Similarity of a 16.5 kDa tegumental protein of the human liver fluke Opisthorchis viverrini to nematode cytoplasmic motility protein

Opisthorchis viverrini is the causative agent of human opisthorchiasis in Thailand and long lasting infection with the parasite has been correlated with the development of cholangiocarcinoma. In this work we have molecularly characterized the first member of a protein family carrying two DM9 repeats in this parasite (OvDM9-1). InterPro and other protein family databases describe the DM9 repeat as a protein domain of unknown function that has been first noted in Drosophila melanogaster. Two paralogous proteins have been partially characterized in the genus Fasciola, Fasciola hepatica TP16.5, a novel tegumental antigen in human fascioliasis and, recently F. gigantica DM9-1, a parenchymal protein with structural similarity to nematode cytoplasmic motility protein (MFP2).
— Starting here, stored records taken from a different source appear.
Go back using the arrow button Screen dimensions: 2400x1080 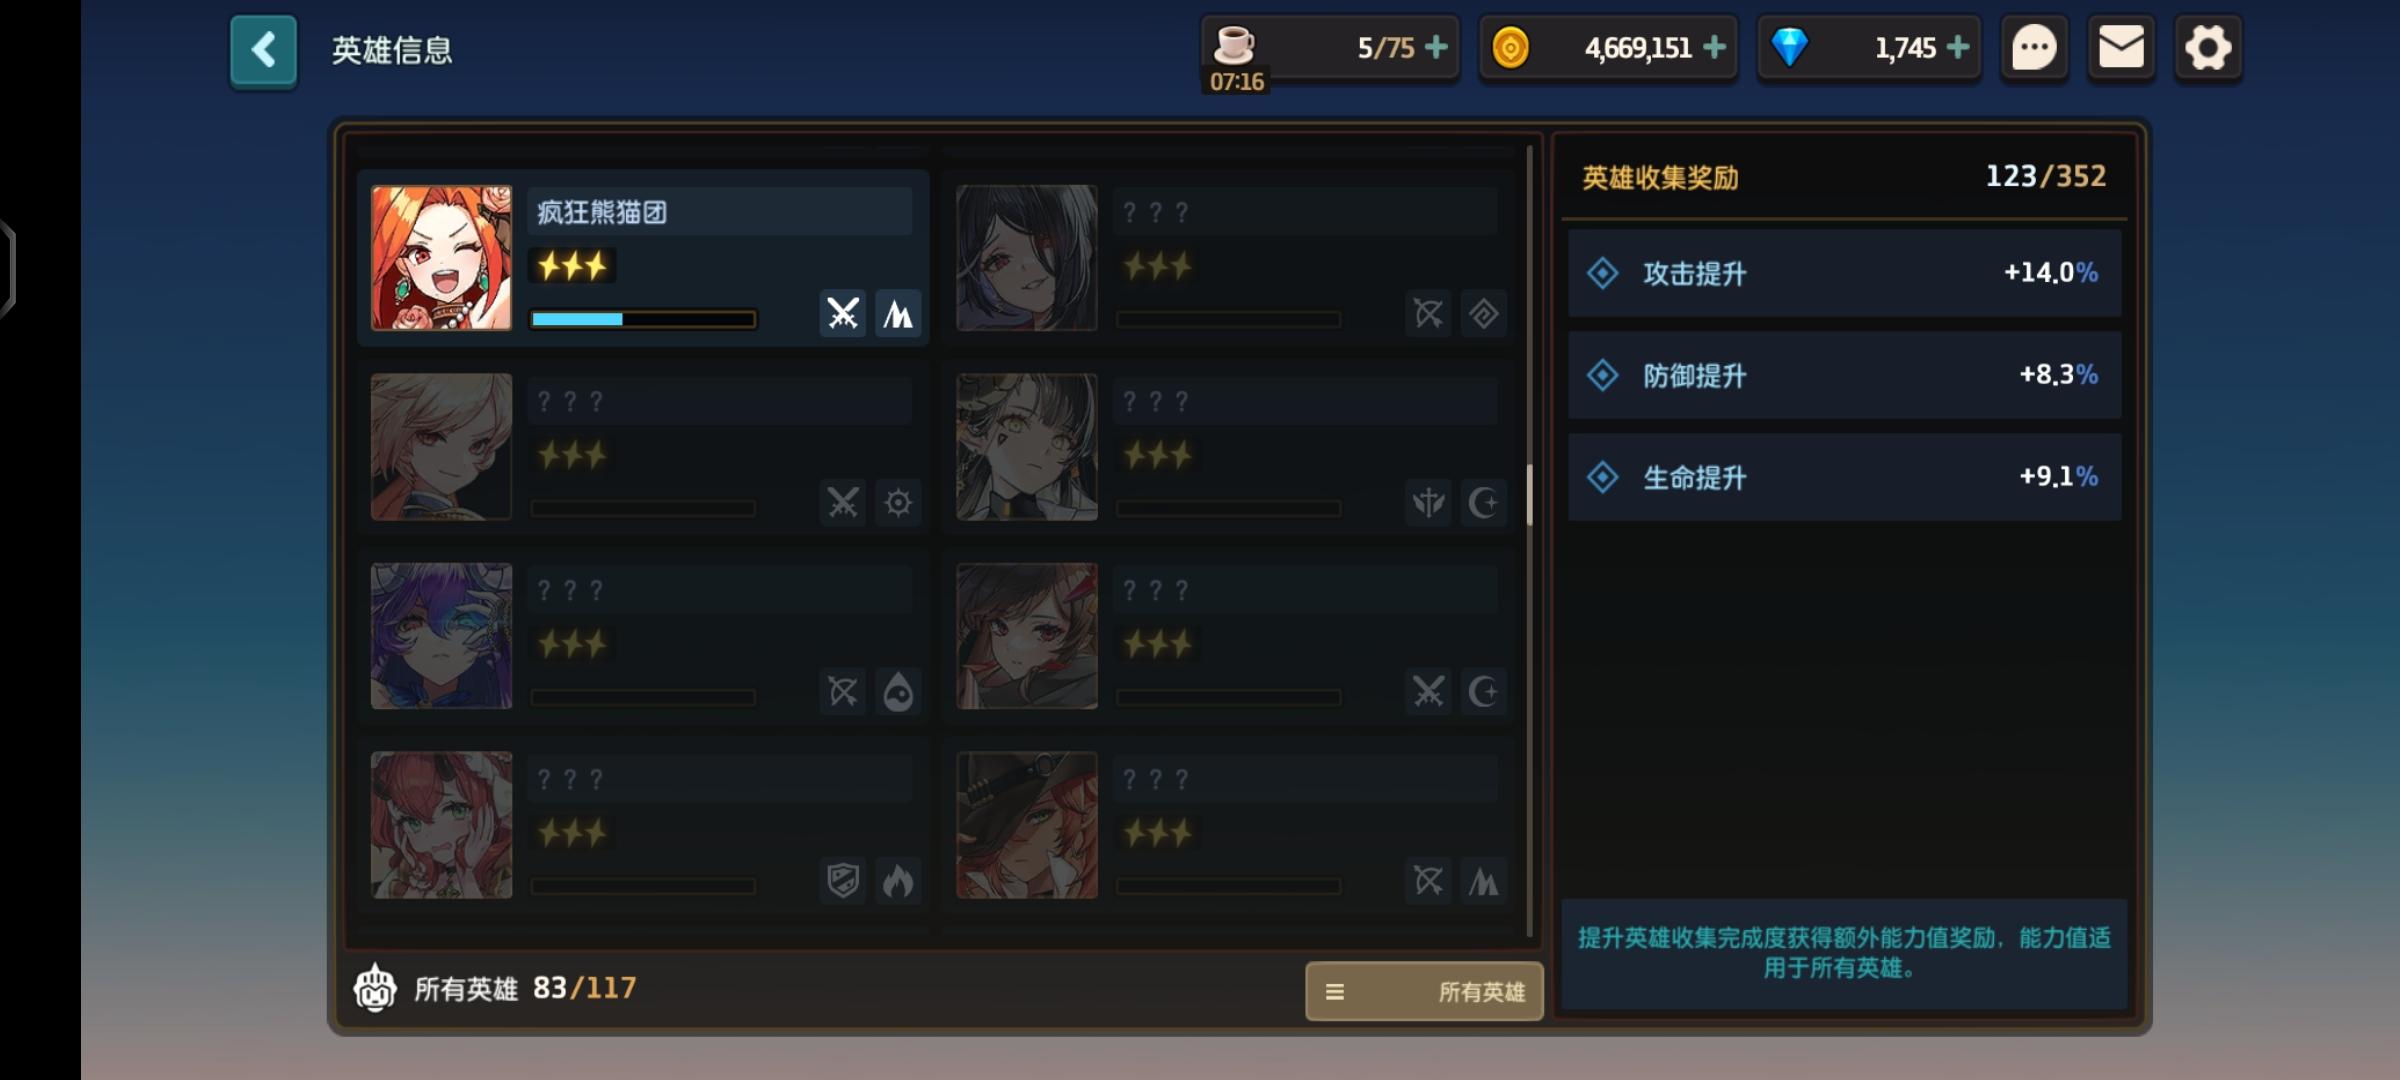click(263, 50)
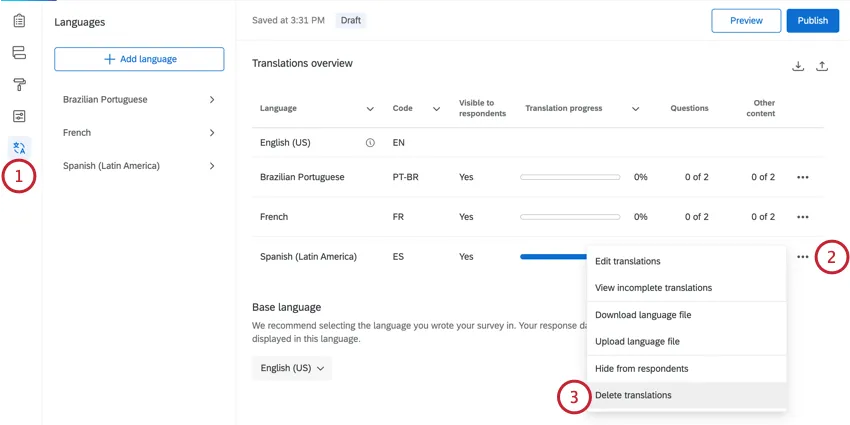The width and height of the screenshot is (850, 425).
Task: Open the three-dot menu for Brazilian Portuguese row
Action: [x=802, y=177]
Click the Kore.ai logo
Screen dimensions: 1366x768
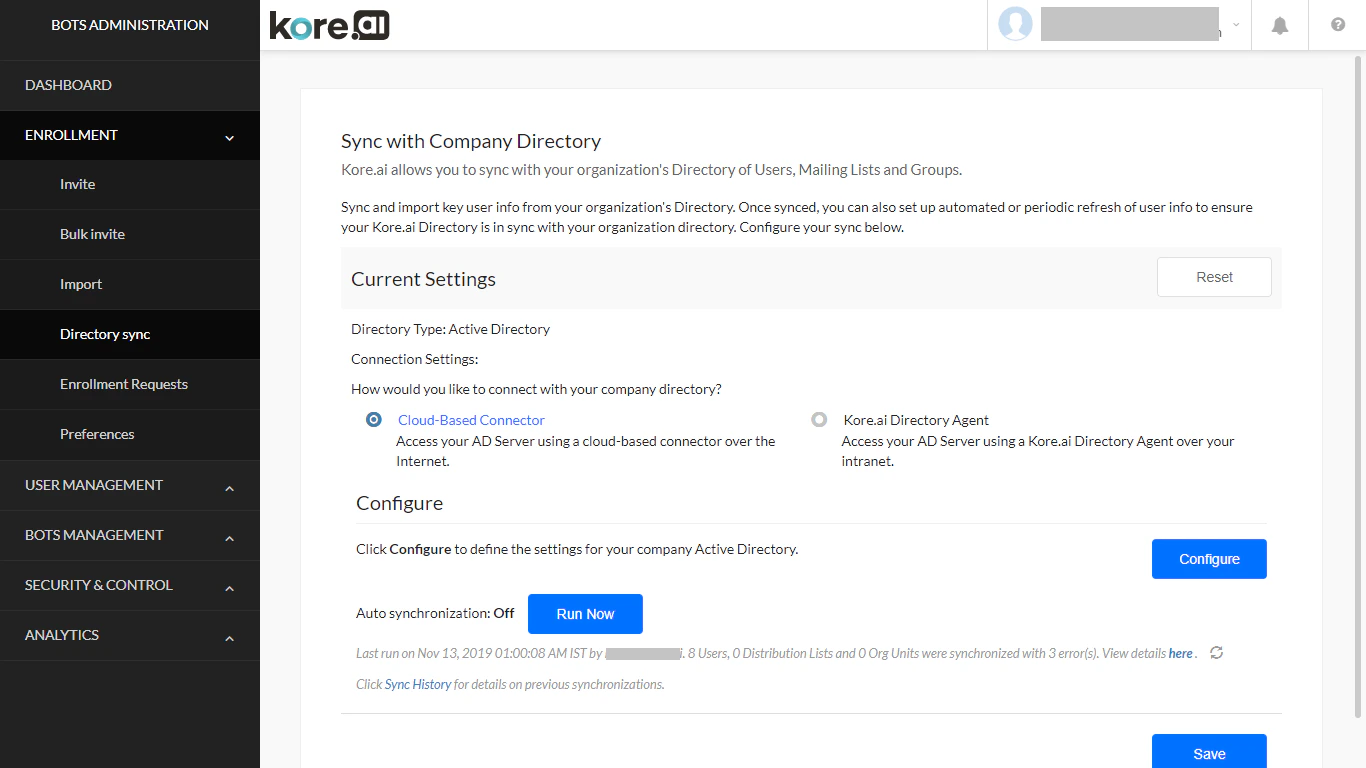tap(328, 25)
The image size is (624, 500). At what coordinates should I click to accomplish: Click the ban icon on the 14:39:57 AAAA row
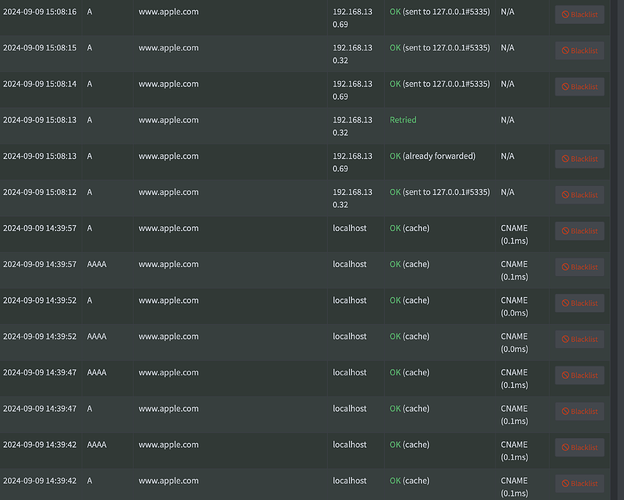click(x=565, y=267)
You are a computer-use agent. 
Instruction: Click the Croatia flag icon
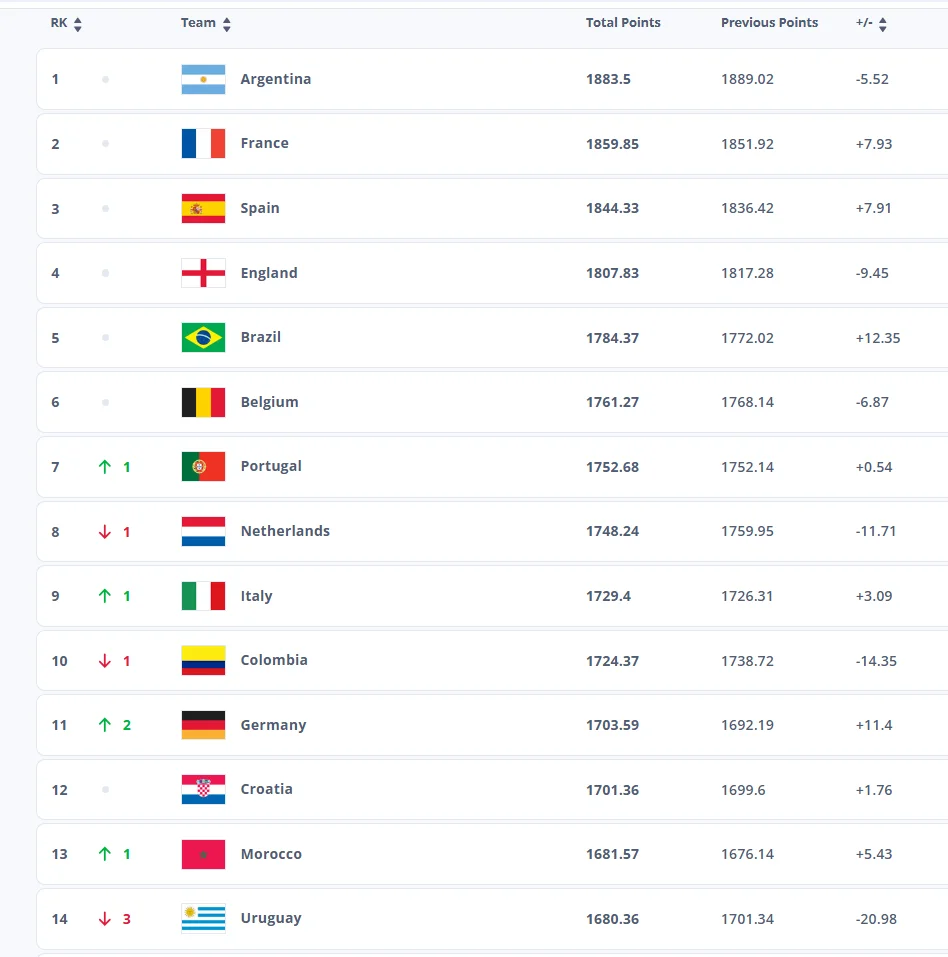point(203,790)
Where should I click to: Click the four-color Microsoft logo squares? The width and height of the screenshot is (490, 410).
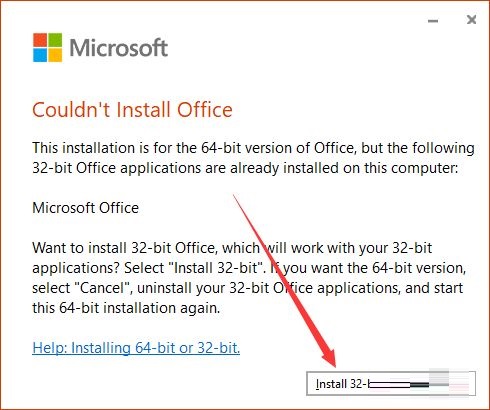click(x=47, y=47)
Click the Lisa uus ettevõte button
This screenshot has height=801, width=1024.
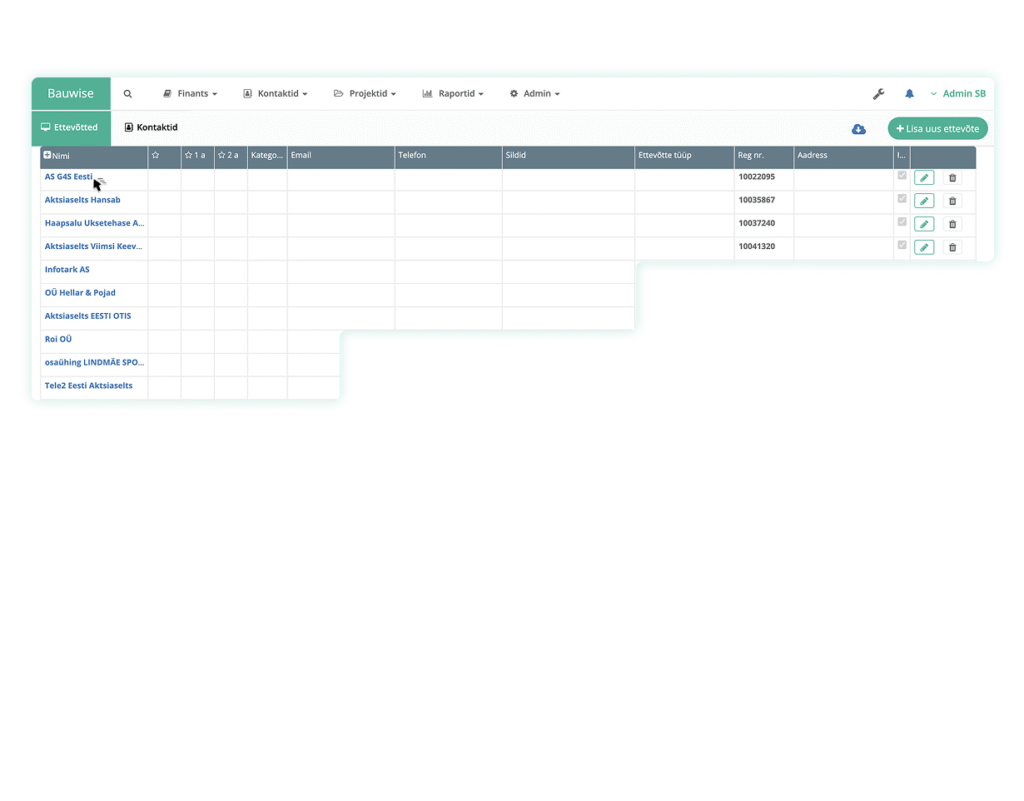(937, 128)
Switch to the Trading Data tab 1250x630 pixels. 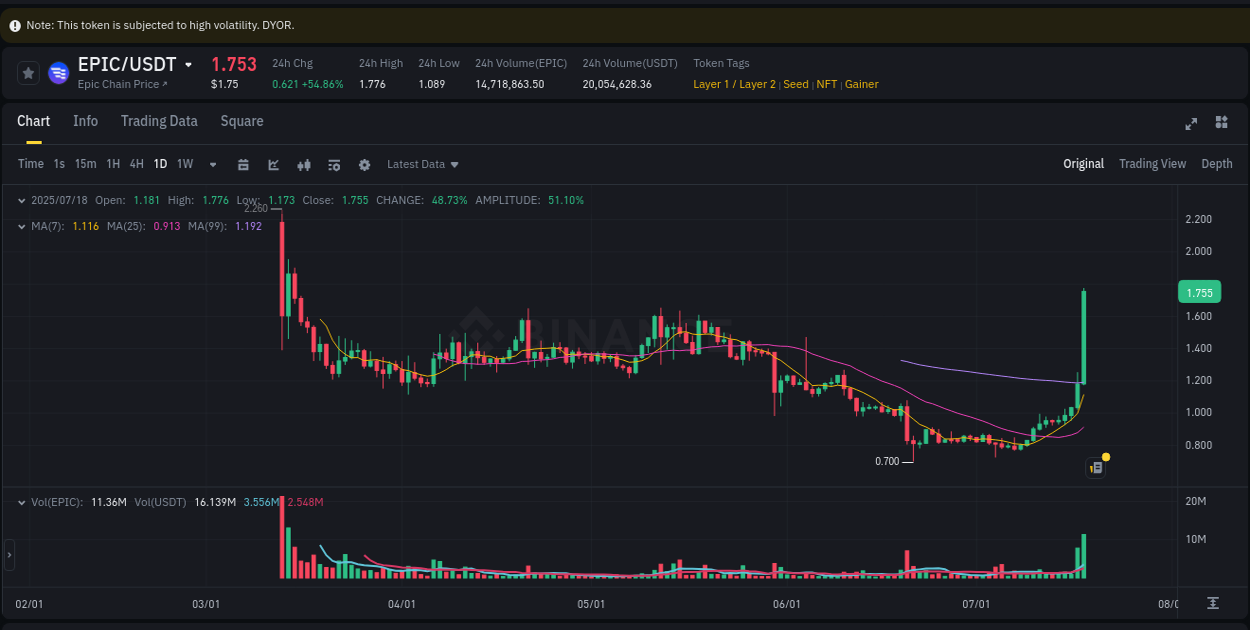tap(159, 121)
In this study, we show further evidence that this family of trematode proteins is related to MFP2 in sequence and structure. Soluble recombinant OvDM9-1 was used for structural analyses and for production of specific antisera. The native protein was detected in soluble and insoluble crude worm extracts and in seemingly various oligomeric forms in the latter. The potential for oligomerization was supported by cross-linking experiments of recombinant OvDM9-1. Structure prediction suggested a β-rich secondary structure of the protein and this was supported by a circular dichroism analysis. Molecular modeling in Phyre2 identified both MFP2 domains as distant homologs of OvDM9-1. The protein was located in tegumental type tissue and the cecal epithelium in the mature parasite. Recombinant OvDM9-1 was used as target in indirect ELISA but sera from infected hamsters showed only marginal reactivity towards it. It is proposed that OvDM9-1 and other members of this protein family have a role in cellular transport through functions on the cytoskeleton.